About 70% of the adult human body is water and what’s even crazier is that our muscles have, even more,
ranging to around 80% water. So how can we expect to be building muscle mass if we’re not providing them with a resource that made up close to 80% of its whole tissue?

This beautiful life-sustaining compound is needed by our muscles to contract and lift that heavyweight and it up keeps our energy levels so we can have a higher quality training session. Water also helps our body absorb more nutrients from the foods we eat like protein & carbs.  Aim to drink at MINIMUM 8 ounces of water a day but more is better!

4. Eat whole foods

As our body looks to heal and grow our muscles it’s searching for resources that it can use and these resources are provided from the foods we eat. Our body uses most of these resources known as macronutrients (proteinfat & carbs) and micronutrients to sustain everything our body does from simply breathing to running a marathon. A proper meal plan consisting of high-quality foods is key if you’ve been wondering how to build muscle naturally. The more resources (nutrients) our body has, the more it can supply our muscles. Aim to eat foods high in nutrients such as

  • Fruits
  • Vegetables
  • Quality meats

These foods will give you the most bang for your buck when it comes to all your bodies’ needed nutrients.

5. Cut out junk food

As mentioned earlier, our body needs foods high in nutrients to provide our muscles with the right resources to grow. Although the love of processed soul foods such as donuts and French fries are everlasting, they provide little to no nutritional value to your body’s needs. Of course, we should all treat ourselves every one in a while but aim to keep 80% of your diet consisting of healthy whole foods and save these guilty pleasures for special occasions.

6. Eat your carbs

Contrary to what you may have heard, carbohydrates are an essential macronutrient when it comes to the process of packing on lean muscle.
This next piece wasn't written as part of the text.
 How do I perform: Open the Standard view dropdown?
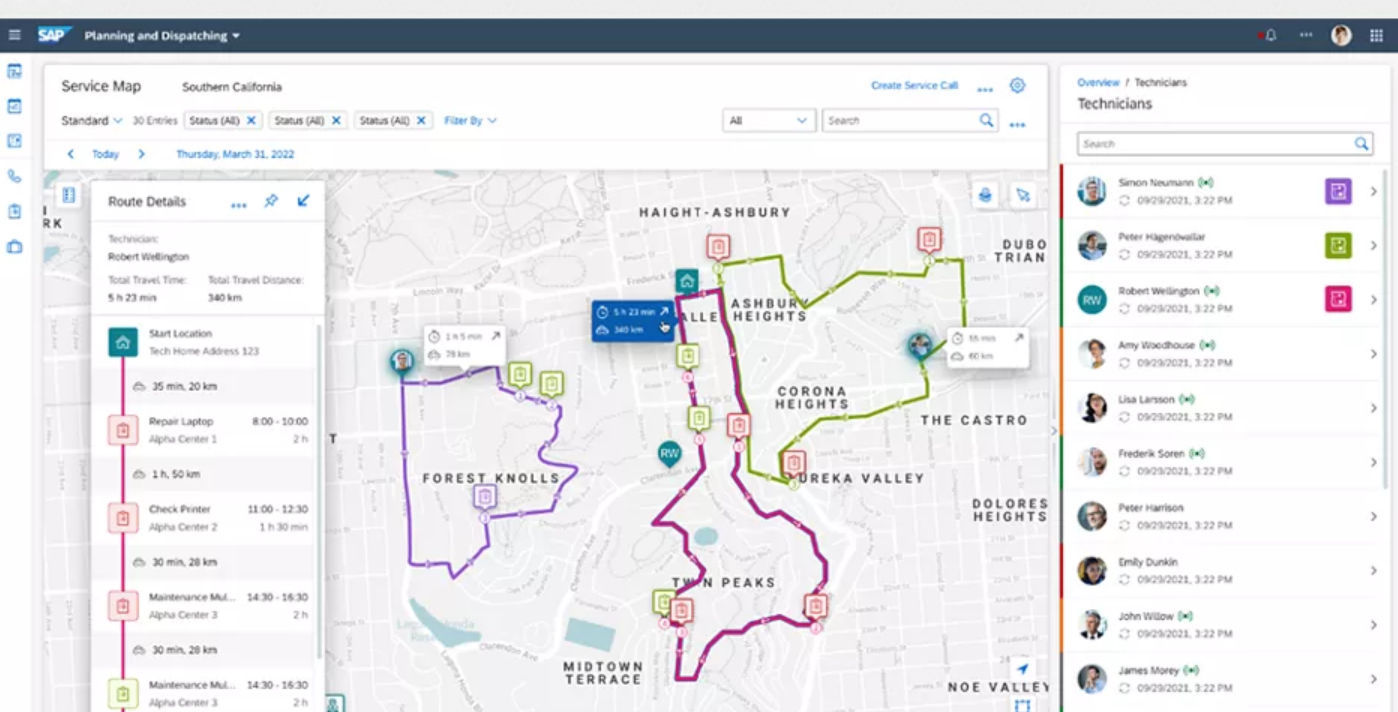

Carbs are our bodies main source of energy, so making sure you eat enough healthy carbs such as 

  • Fruits
  • Whole grains
  • Sweet potatoes
  • Oatmeal

Will make sure that your body has enough strength to power through a tough workout.

7. Rest

It is true that proper training and nutrition are vital parts of achieving maximum muscle growth. But after a long day of training and eating right you have one last thing to do, rest. Making sure we have quality rest will make sure you’re providing your body the adequate time to heal and grow. After all, remember that the actual growth phase happens at the end of the day when you’re asleep. Aim to get a minimum of 8 hours a night and even more if you can.